### TASK BRIEF
In the post about where poets find their ideas, what sight gave rise to the poem "Momentary"?

### EXCERPT
============

Enjoying this and other lesson-related posts for the English classroom? Wish you could show your appreciation in some way?

Go to the BOOKS page and purchase a collection of poems for your classroom library (or yourself). It’s the small gestures that go a long way!

“Poems Hide”

barn

The single most common question posed to poets is this: “Where on earth do you get your ideas?”

One would be tempted to answer, “Poughkeepsie” or “Peru,” but it’s much simpler than that. A working poet who pays no mind to such myths as “block” gets his ideas from those rare bits known as “what’s around him” and “what’s happening every day.”

Naomi Shihab Nye tackled this precept in her poem “Valentine for Ernest Mann,” which opens with these two instructive stanzas:

You can’t order a poem like you order a taco.
Walk up to the counter, say, “I’ll take two”
and expect it to be handed back to you
on a shiny plate.
 
Still, I like your spirit.
Anyone who says, “Here’s my address,
write me a poem,” deserves something in reply.
So I’ll tell a secret instead:
poems hide. In the bottoms of our shoes,
they are sleeping. They are the shadows
drifting across our ceilings the moment 
before we wake up. What we have to do
is live in a way that lets us find them.

 

In other words, the problem lies not in elusive ideas that would germinate into poetry if only we could find them, it lies in the way would-be poets approach their daily lives. If you’re open to the mundane and attuned to possibilities in the quotidian, you will find poems abundant as zucchini in August. You will never lack.

 

Consider a familiar autumnal sound: the scratch of a mouse above me in the attic. Ah. Winter approaches! I once started writing a poem about (you guessed it) mice in the attic, creatures that, when sighted outside, are actually cute and beyond harmless, but when they become a sound in your attic or walls are worse than ugly–a threat, even. From a humorous angle, it’s amazing how resourceful mice are. Buy a mouser or hire a pest management company and see who wins the game. Right. The whiskered wonders who can squeeze through paper-sized cracks, every time. The Lord works in mysterious (and often tiny) ways!

 

If you are a “blocked” writer and this all sounds too obvious to you, survey your own published poems (or, if you are unpublished, poems you are proud to have written) to see if Occam’s Razor does not apply. I looked at opening lines of poems in my book, The Indifferent World, and one after the other, they spoke to Nye’s Undeniable Truth: “Poems hide…What we have to do is live in a way that lets us find them.” Some examples:

 

“Barnstorming the Universe” opens with a decrepit barn, one I just happened to see while running past a Maine field one summer morning. It sparked a fanciful poem predicated on the idea that a barn might lean not from time, but from a crash landing from outer space:

 

The big barn must have landed
overnight, the jolt of its descent
crippling one side so the whole
structure leans south.

 

“Crows” comes from the sound of my dark friends on the roof. I was hunting ideas one day when they hunted me, cause for joy:

 

From my cedar-walled study,
I hear them–the scratch
and claw of tar-colored talons
against asphalt–and consider
the tiny avalanches, schist
granules riding there roof’s slant.

 

“Momentary” had its inception in the sight of a small boat, the first to appear on the early morning mirror of a quiet lake:

 

Drone of an outboard,
then, out of the cove, trout-scale
glint of an aluminum boat
unzipping the water.

============

### DATASET CONTENT
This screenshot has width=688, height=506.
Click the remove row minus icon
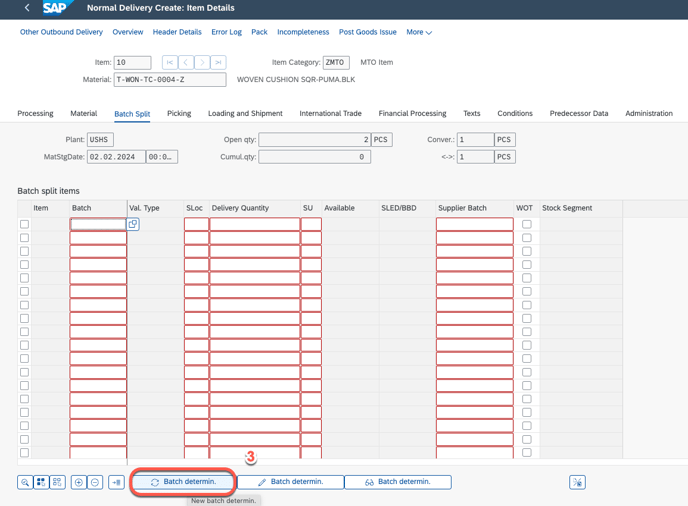coord(95,482)
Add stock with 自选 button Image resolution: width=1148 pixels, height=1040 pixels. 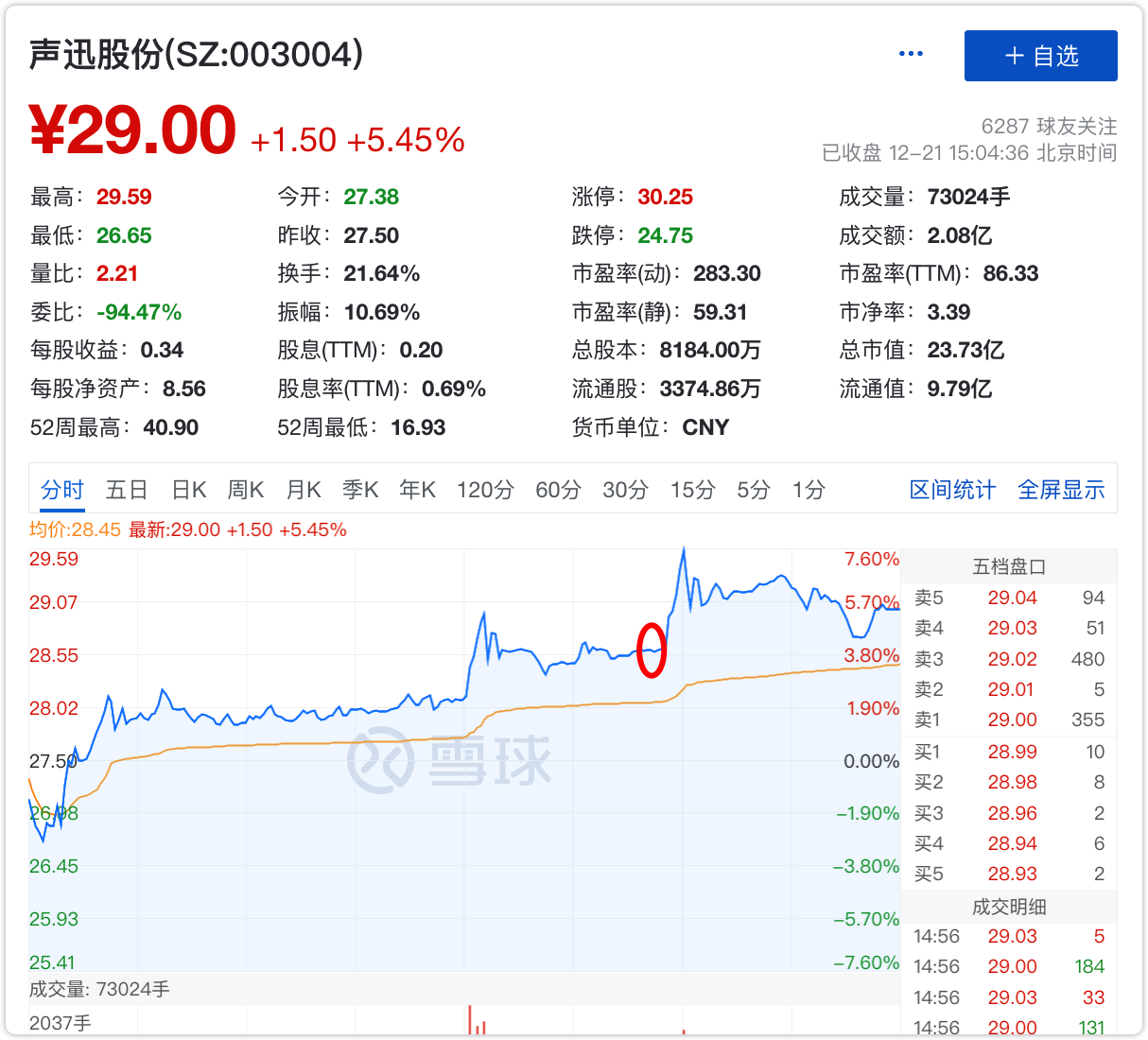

============

### THE ANSWER
A small boat, the first to appear on the early morning mirror of a quiet lake.